Bob put one of those discs on the outside of a grinding wheel on a grizzly low speed grinder. It doesn't turn quite as fast as the Glendo, but looks like it would do perfectly with little cash outlay, or work. I plan on shamelessly stealing the good ideas and making a rest to fit for setting sharpening angles. I believe the grinders are even further reduced in price in the current xmas flier.


----------



## Ulma Doctor

Thanks Leeq!!!

i have a spare DC motor and variable PWM controller that i'm considering for use as the powerplant.
i'll have to construct the gizmo but i think i could copy a couple ideas and produce a functional facsimile.
but thank you for the suggestion.
always good to hear from you!
mike)


----------



## LEEQ

Ulma Doctor said:


> Thanks Leeq!!!
> 
> i have a spare DC motor and variable PWM controller that i'm considering for use as the powerplant.
> i'll have to construct the gizmo but i think i could copy a couple ideas and produce a functional facsimile.
> but thank you for the suggestion.
> always good to hear from you!
> mike)



Would an old sewing machine provide good parts for that type of sharpener?   In my first post I was talking biaxes and their speed control) I'm afraid I wasn't too clear there.


----------



## Ulma Doctor

i was talking in reference to a 1/2 hp dc motor that i could use as the sharpener motor
sorry for the confusion, i should have added a few words and separated posts!!!
:footinmouth:


----------



## LEEQ

Sometimes what I type doesn't look like it sounds in my head:rofl:  Would a sewing machine motor have enough juice to sharpen biax bits? I ask because I think I have a donor.


----------



## Ulma Doctor

LEEQ said:


> Sometimes what I type doesn't look like it sounds in my head:rofl:  Would a sewing machine motor have enough juice to sharpen biax bits? I ask because I think I have a donor.




i'm not sure,:thinking:
 there just might be enough juice there for powering a diamond wheel.

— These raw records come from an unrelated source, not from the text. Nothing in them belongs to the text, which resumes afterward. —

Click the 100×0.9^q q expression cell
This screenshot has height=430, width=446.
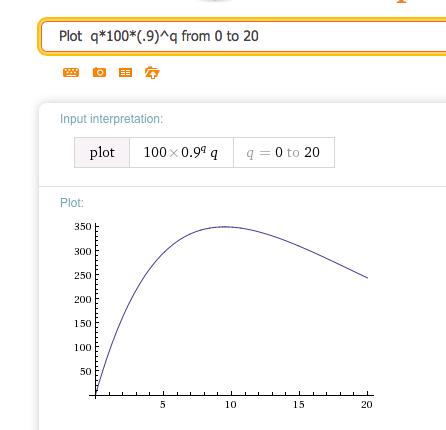(181, 153)
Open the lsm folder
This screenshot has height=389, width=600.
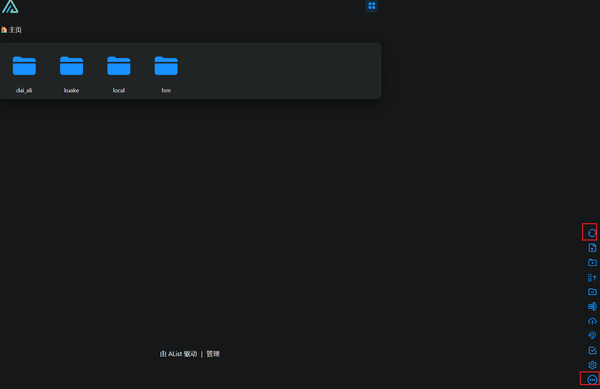point(166,73)
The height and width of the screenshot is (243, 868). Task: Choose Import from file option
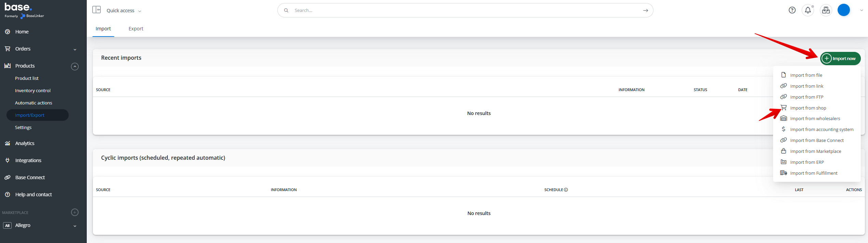806,75
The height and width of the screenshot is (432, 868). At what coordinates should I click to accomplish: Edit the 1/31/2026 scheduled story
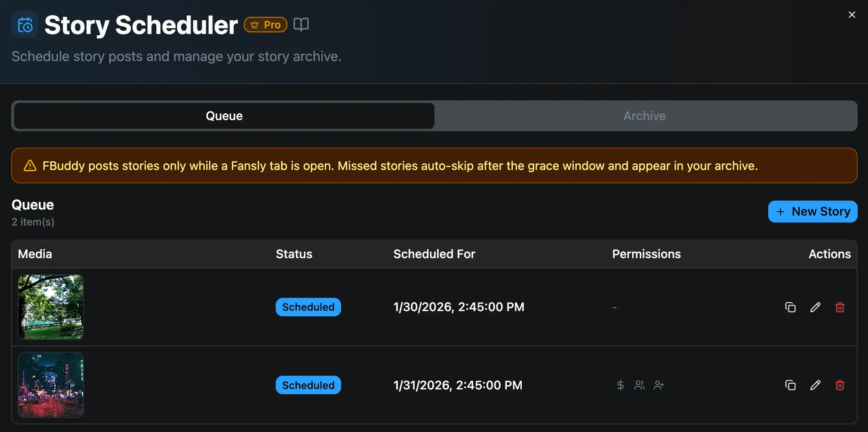pos(815,385)
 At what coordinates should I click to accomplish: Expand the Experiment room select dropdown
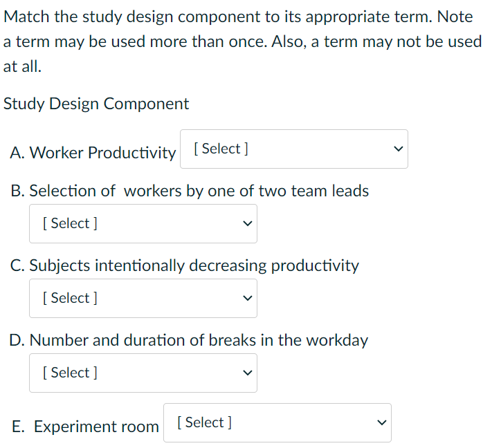pyautogui.click(x=277, y=423)
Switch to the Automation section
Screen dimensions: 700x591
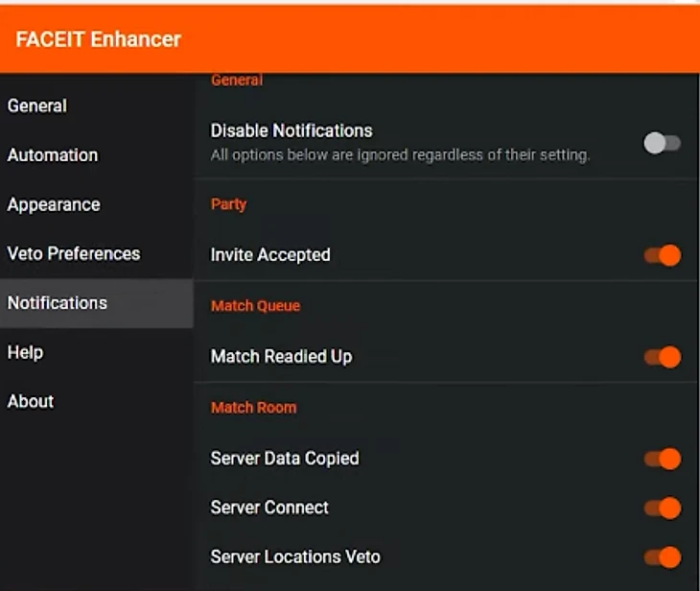click(x=53, y=155)
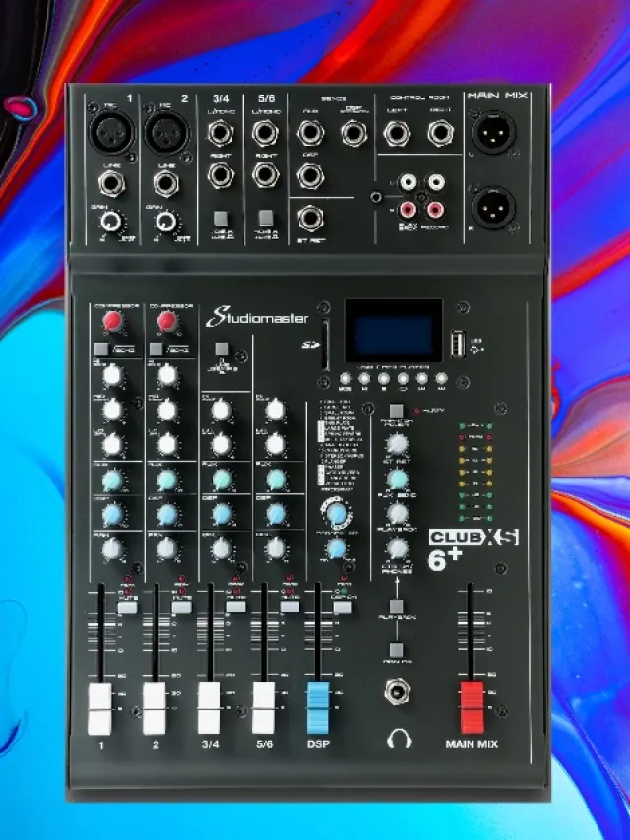Click the channel 2 gain knob
This screenshot has height=840, width=630.
pos(167,221)
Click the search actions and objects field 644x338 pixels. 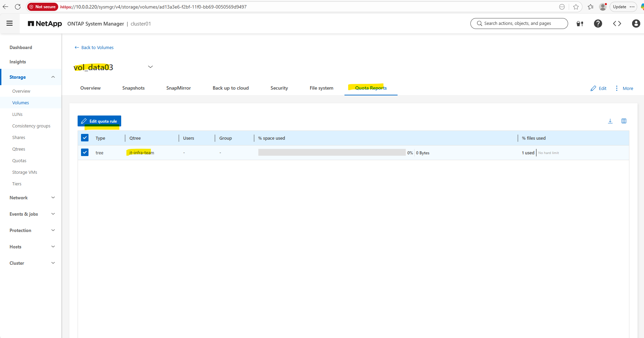pyautogui.click(x=519, y=24)
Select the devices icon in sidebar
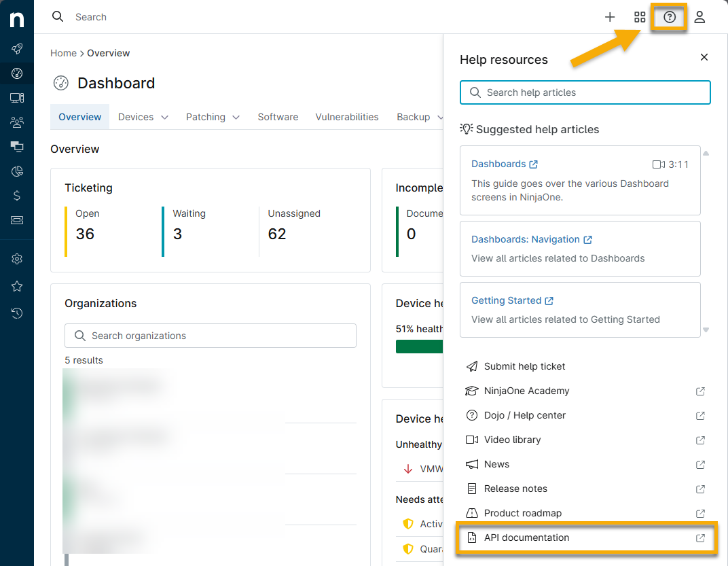 click(17, 98)
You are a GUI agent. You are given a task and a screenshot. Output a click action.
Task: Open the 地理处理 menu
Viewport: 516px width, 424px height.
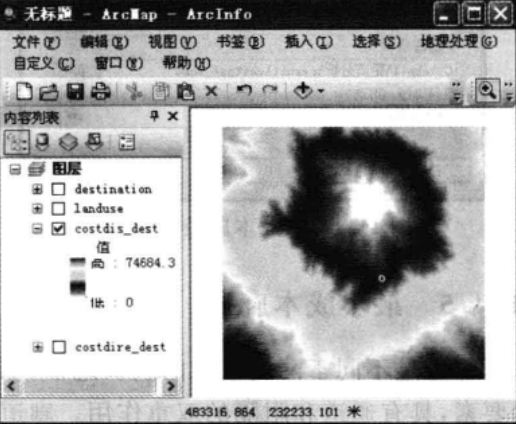click(x=459, y=42)
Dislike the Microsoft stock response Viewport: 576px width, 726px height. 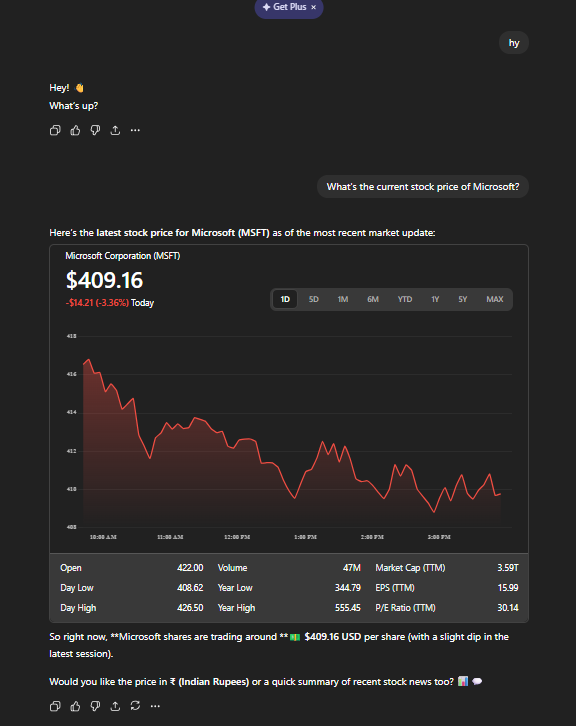(x=95, y=706)
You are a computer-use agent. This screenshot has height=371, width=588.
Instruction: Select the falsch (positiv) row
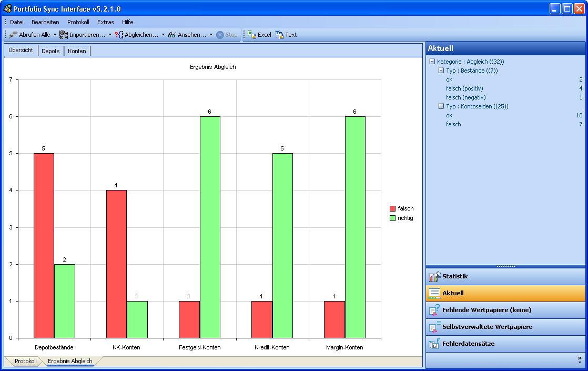(464, 88)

thank you very much for the offer,  :thumbsup2:
but, i got motors and controls coming out of my ears


----------



## LEEQ

Looking forward to your sharpener build. I would like to see your take on making a single speed biax variable, too. Do you plan to vary the speed in your biax?


----------



## Ulma Doctor

I hadn't thought of varying the speed of the Biax, but it would be an interesting idea to play with.
a router controller could accomplish the same thing i suppose:thinking:

the sharpener seems like it would be a fun project !!!

thanks Leeq!!!!
mike)


----------



## astjp2

Look at this post for a diamond lap, I have about 120 invested along with about 3 hours...Tim

http://www.hobby-machinist.com/showthread.php/17741-What-tools-to-buy?p=163005&viewfull=1#post163005


----------



## Ulma Doctor

Nice Work Tim!!!!

:man:

WOW!!!
very professional looking.
thank you very much for the great ideas!!!!
mike)


----------



## astjp2

Look at the whole posting, it shows some of my other goodies.  I  got the gear motor from ebay for like 59, the diamond lap was 60ish and I had to buy a molex connector and I am working on mounting it on a box with the wiring inside.  

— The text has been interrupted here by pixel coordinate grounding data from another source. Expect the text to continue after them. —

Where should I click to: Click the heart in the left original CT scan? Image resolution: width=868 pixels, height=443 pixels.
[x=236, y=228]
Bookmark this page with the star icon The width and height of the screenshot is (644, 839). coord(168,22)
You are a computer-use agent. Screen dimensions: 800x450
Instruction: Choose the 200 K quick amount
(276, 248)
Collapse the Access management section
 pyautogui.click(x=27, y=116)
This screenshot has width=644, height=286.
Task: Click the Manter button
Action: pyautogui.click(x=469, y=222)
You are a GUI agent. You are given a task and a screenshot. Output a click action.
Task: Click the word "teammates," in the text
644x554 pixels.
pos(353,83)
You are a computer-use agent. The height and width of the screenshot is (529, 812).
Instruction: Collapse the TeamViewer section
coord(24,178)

Here you go... http://www.ebay.com/itm/GEAR-MOTOR-...ultDomain_0&hash=item5415359cc7#ht_322wt_1153


----------



## astjp2

That link is only an example of a motor, you want around 6-800 rpm, the one I linked to was 180


----------



## Ulma Doctor

Thank you astjp2!
i have a DC motor and PWM controller.
i'm thinking the variable speed would be a nice feature )


----------



## vettebob

Did your biax come in yet. It looked like it may have been modified already in the eBay pic. Look at the picture showing the handle. There appears to be a thumbwheel sticking up.  Bob


----------



## Ulma Doctor

:ups:

the Biax came in today!!!!!!

i'll open the box and take pictures after lunch!!!!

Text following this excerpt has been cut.